Starting at the top of the entries below, set down each line exactly as written, and stop after the line containing "593x334 pixels.".

§ **EXCERPTED RECORDS**

○ ○ ○ ○

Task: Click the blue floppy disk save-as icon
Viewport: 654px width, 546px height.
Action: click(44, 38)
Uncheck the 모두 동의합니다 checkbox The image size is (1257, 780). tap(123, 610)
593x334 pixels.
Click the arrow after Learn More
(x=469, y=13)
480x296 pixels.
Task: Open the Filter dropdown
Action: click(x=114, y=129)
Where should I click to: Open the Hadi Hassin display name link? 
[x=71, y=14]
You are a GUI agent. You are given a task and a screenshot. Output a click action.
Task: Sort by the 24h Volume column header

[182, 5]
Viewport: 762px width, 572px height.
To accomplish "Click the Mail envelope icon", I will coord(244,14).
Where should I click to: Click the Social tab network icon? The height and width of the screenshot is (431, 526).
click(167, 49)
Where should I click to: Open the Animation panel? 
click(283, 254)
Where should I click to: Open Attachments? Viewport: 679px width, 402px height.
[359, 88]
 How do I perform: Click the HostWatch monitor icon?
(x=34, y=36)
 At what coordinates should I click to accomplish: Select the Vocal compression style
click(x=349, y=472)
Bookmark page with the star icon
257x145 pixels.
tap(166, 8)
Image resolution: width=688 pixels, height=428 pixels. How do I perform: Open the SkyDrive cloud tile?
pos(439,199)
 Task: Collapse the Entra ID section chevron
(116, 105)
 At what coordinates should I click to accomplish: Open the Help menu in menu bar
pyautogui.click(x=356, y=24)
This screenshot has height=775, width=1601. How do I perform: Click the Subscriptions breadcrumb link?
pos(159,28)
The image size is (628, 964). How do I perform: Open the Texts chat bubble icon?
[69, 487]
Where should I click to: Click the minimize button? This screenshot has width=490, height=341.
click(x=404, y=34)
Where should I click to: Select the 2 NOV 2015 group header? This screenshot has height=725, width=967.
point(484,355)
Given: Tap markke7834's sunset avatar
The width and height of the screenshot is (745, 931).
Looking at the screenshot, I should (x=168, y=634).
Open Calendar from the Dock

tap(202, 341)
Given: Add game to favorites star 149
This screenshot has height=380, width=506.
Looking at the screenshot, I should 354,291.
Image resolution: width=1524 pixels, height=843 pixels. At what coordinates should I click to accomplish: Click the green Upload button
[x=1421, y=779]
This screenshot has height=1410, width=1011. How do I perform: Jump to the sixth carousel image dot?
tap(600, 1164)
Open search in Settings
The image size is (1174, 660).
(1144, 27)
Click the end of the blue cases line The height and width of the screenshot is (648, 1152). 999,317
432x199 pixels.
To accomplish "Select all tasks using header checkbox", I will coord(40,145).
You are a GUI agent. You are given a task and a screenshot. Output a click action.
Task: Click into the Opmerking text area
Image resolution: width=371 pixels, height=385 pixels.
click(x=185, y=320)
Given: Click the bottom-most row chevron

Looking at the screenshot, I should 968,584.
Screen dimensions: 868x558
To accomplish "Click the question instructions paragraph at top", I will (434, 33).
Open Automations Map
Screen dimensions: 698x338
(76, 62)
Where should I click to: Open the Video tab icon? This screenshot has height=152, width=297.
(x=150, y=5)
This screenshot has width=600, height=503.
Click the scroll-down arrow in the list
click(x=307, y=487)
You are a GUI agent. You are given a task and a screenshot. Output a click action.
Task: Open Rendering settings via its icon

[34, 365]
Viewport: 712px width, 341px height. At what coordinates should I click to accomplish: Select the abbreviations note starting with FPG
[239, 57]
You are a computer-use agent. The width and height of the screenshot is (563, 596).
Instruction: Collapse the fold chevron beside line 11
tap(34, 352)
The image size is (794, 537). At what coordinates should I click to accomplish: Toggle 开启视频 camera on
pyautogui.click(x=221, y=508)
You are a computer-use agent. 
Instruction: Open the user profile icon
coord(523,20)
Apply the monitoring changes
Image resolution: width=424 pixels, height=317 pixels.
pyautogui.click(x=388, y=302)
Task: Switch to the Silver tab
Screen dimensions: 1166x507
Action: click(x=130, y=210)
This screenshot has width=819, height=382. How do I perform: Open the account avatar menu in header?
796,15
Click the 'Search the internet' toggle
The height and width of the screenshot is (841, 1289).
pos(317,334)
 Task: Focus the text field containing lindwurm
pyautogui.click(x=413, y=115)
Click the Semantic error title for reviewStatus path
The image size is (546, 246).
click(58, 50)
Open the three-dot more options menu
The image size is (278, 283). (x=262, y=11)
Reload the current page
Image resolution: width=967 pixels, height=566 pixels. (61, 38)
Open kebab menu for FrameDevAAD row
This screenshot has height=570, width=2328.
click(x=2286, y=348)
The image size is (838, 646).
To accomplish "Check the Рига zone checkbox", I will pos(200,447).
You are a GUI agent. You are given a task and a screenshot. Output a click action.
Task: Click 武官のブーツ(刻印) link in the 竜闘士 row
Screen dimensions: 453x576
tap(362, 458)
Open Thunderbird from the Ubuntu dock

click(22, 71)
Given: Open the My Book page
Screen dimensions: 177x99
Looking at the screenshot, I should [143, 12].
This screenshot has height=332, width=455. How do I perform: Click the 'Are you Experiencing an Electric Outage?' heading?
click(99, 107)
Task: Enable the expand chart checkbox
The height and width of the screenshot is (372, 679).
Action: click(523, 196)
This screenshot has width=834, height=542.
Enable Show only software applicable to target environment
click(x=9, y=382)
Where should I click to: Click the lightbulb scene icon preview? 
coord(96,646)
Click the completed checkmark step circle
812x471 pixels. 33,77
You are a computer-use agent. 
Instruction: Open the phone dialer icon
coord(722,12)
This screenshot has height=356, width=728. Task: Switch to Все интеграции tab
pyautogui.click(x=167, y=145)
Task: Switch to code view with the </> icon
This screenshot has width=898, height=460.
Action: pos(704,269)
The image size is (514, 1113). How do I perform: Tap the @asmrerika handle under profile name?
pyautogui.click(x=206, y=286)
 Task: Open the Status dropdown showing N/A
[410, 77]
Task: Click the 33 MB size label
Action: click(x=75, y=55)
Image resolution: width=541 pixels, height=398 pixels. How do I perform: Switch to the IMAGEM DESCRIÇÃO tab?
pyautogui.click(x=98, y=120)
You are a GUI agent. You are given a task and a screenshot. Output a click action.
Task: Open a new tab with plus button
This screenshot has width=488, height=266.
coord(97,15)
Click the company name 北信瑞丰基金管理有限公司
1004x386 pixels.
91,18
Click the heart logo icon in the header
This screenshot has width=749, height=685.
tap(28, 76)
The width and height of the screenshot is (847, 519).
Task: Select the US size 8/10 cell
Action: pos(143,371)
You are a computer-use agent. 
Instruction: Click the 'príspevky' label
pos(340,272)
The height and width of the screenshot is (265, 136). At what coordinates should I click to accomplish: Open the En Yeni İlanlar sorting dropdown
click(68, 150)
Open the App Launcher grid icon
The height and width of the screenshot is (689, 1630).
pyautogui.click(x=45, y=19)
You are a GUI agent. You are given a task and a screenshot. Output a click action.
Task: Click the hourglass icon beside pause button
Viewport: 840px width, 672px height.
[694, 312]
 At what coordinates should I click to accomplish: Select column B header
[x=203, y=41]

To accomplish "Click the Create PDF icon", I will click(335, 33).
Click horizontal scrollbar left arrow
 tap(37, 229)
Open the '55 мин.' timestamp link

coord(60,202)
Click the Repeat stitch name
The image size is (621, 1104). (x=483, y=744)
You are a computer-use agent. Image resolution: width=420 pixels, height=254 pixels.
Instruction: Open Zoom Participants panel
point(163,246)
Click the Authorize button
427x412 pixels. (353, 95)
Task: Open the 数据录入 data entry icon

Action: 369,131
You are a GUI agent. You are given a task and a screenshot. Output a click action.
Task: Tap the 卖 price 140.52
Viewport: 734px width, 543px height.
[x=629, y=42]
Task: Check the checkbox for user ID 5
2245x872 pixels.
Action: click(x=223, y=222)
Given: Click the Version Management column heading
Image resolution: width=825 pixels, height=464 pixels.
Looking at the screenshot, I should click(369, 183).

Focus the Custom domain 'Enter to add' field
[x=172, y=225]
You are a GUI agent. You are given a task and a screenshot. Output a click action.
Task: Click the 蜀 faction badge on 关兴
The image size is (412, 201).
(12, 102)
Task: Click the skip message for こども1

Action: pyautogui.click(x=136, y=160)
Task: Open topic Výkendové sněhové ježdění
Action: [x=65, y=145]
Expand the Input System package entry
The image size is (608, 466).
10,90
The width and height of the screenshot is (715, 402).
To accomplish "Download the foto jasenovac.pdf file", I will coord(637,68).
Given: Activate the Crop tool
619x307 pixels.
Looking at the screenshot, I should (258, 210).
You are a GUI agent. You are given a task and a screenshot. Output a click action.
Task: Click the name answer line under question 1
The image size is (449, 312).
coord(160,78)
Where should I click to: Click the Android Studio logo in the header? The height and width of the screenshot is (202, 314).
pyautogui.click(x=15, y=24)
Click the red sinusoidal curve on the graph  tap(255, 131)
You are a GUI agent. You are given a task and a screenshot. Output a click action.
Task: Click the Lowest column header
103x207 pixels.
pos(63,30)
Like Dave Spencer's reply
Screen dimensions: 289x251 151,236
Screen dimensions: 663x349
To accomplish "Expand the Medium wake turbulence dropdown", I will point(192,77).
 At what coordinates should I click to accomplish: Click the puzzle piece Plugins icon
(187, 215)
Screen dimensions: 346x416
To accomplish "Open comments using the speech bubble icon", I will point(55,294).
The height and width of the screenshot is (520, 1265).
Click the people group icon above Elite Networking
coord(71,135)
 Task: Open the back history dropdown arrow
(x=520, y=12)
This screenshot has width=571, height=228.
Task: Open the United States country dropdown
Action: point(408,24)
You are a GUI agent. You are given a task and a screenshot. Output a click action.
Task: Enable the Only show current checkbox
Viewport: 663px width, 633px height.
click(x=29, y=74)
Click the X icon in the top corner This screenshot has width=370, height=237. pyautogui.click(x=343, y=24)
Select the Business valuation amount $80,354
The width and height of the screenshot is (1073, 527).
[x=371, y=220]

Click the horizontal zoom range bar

○ ○ ○ ○

§ **YOUR RESPONSE**
Task: Click the blue floppy disk save-as icon
Viewport: 654px width, 546px height.
Action: click(44, 38)
Uncheck the 모두 동의합니다 checkbox The image size is (1257, 780). tap(123, 610)
593x334 pixels.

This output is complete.